── Data to use ──
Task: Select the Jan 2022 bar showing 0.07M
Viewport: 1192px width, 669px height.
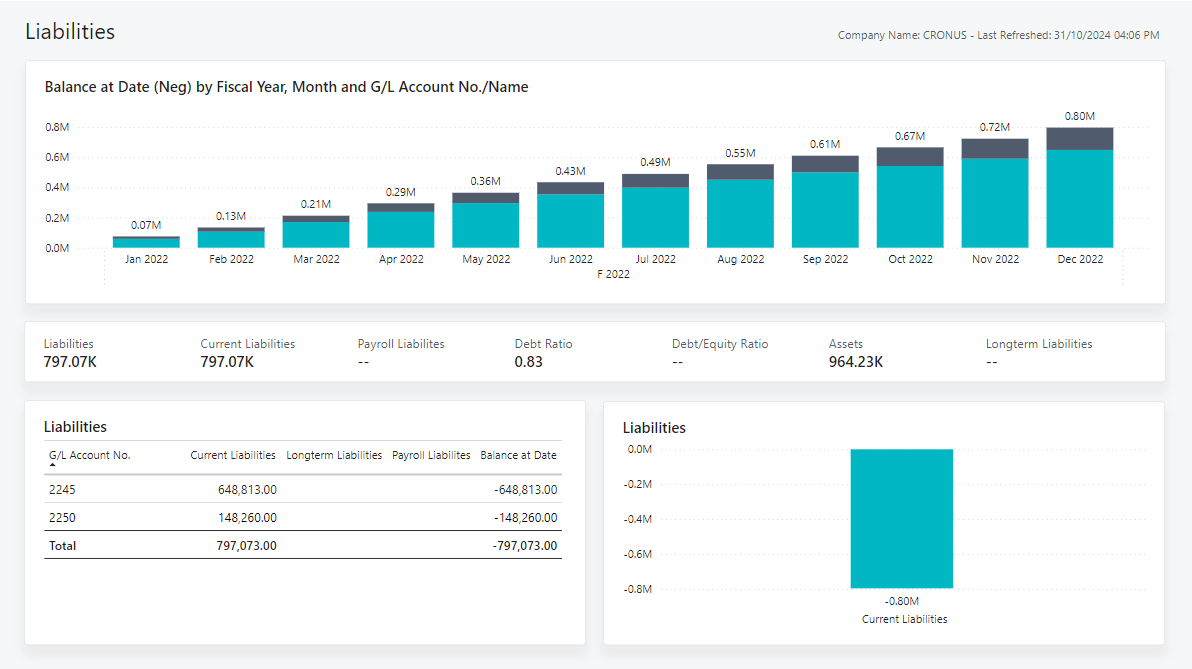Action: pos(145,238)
───
── Data to use ──
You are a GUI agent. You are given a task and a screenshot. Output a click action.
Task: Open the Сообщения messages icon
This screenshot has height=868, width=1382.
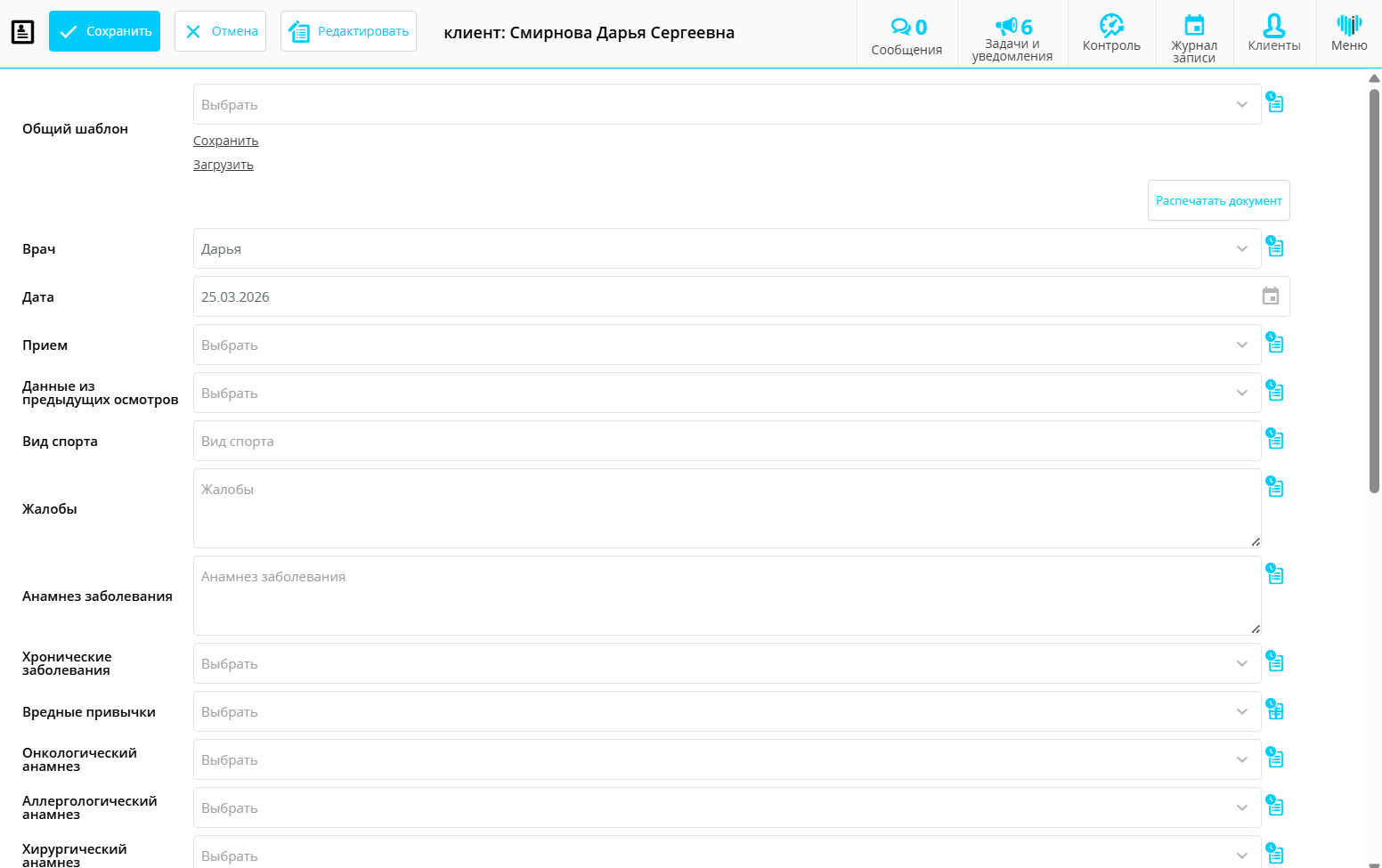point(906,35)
───
── Data to use ──
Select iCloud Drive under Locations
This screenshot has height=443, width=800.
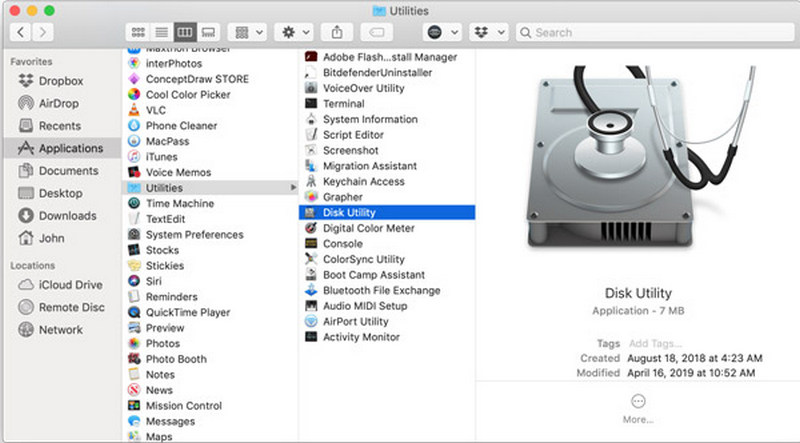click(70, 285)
───
### What you need to do
Tally every line of the data that holds the word "Select" and write the count alone.

### Answer box
2